Y su sonrisa significaba que no se lo creía en absoluto, y que esperaba que fuéramos demasiado inteligentes para creérnoslo. Lo tenía todo arreglado para, cuando acabase la guerra, ir a trabajar a la City. Hablaba de ello también en tono de burla.

—Si hago un buen casamiento —decía, dejando apuntar una expresión divertida sólo en los extremos de su hermosa boca—, me convertiré en un capitán de la industria. Tengo inteligencia, educación y una familia adecuada... Lo único que me falta es dinero. Si no hago un buen casamiento, seré teniente... Es mucho más divertido estar bajo las órdenes de otros, y de mucha menos responsabilidad.

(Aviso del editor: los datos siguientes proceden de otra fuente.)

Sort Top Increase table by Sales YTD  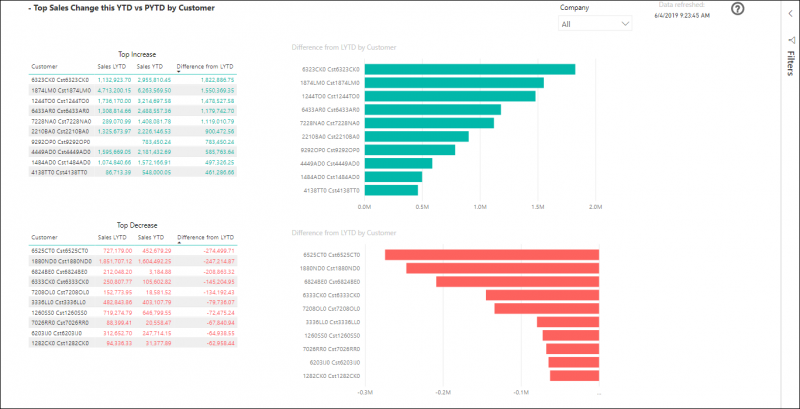pyautogui.click(x=151, y=66)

Pero todos sabíamos que llegaría a coronel, por lo menos. Lo extraordinario era que este tipo de cosas se decían en la época de mayor confianza del grupo «comunista». Una cara para las reuniones del comité; otra para las del café. Y esto no era tan frívolo como parece; porque si Paul se hubiera encontrado en un movimiento político capaz de aprovechar sus aptitudes, hubiera permanecido trabajando en él; exactamente igual como Willi, quien al no lograr su cargo de apuesto especialista en asuntos de negocios (para lo cual estaba dotado), se convirtió en un administrador comunista. No; mirándolo con la perspectiva del tiempo transcurrido, me doy cuenta de que las anomalías y los cinismos de aquel tiempo eran sólo el reflejo de lo posible.